Los feminismos han conquistado distintas formas de acción directa para abordar las violencias machistas. Aunque estas tienen sus limitaciones, continúan siendo una herramienta esencial para afrontar agresiones concretas, luchar contra la impunidad de los agresores y construir un consenso en que las violencias machistas no tengan cabida.
La autodefensa feminista remite a un amplio abanico de estrategias de acción directa conquistadas por las feministas desde hace décadas. Sin embargo, tal como se apuntaba hace unas semanas en esta misma revista, actualmente algunas nos sentimos obligadas a defender lo que creíamos que eran consensos sólidos acerca del abordaje de las violencias machistas. Ante debates erráticos y falsas disyuntivas, nos proponemos poner sobre la mesa algunas reflexiones sobre la autodefensa feminista y su potencial transformador. Queremos recordar aquellas herramientas que el movimiento pone a nuestra disposición para responder a las violencias, pero también cuestionar ciertas asunciones que perpetúan la actual cultura de la impunidad.
Antes de hacerlo, queremos situar el debate en su contexto —el movimiento feminista de Catalunya, así como del Estado español— y en la trayectoria militante de las firmantes del texto: partimos de experiencias encarnadas heterogéneas de participación política en diferentes colectivos y movimientos sociales en los que hemos afrontado distintos casos de violencia sexual, tanto en el seno de nuestras organizaciones como fuera de ellas.
¿A qué nos referimos cuando hablamos de autodefensa feminista?
Aunque no existe una definición canónica, de las prácticas del movimiento feminista se desprende que la autodefensa es el conjunto de acciones desplegadas por quienes han vivido una situación puntual o reiterada de violencia machista, con el objetivo de visibilizarla y combatirla; y que son impulsadas tanto de manera individual como involucrando a la comunidad, sin que medie institución estatal alguna. Hablamos de estrategias como el escrache, el veto, el protocolo de actuación o la denuncia pública (ya sea a través de medios de comunicación, redes sociales, cartelería…).
::::::::
→ TU TAREA
Determina si cada afirmación concuerda con el texto sobre autodefensa feminista, respondiendo sí o no junto con la cita literal de las palabras del texto que lo deciden.
1. El escrache y el veto figuran entre las estrategias de autodefensa feminista.
2. Existe una definición canónica de la autodefensa feminista.
3. La autodefensa feminista se lleva a cabo con la mediación de alguna institución estatal.
Los datos son un material aparte, independiente del texto sobre autodefensa feminista.

→ DATOS DISPONIBLES
::::::::
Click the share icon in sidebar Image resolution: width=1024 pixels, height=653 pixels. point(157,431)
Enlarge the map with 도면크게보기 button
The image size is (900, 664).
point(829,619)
::::::::
→ RESPUESTA
1. Sí: «Hablamos de estrategias como el escrache, el veto, el protocolo de actuación o la denuncia pública».
2. No: «Aunque no existe una definición canónica».
3. No: «sin que medie institución estatal alguna».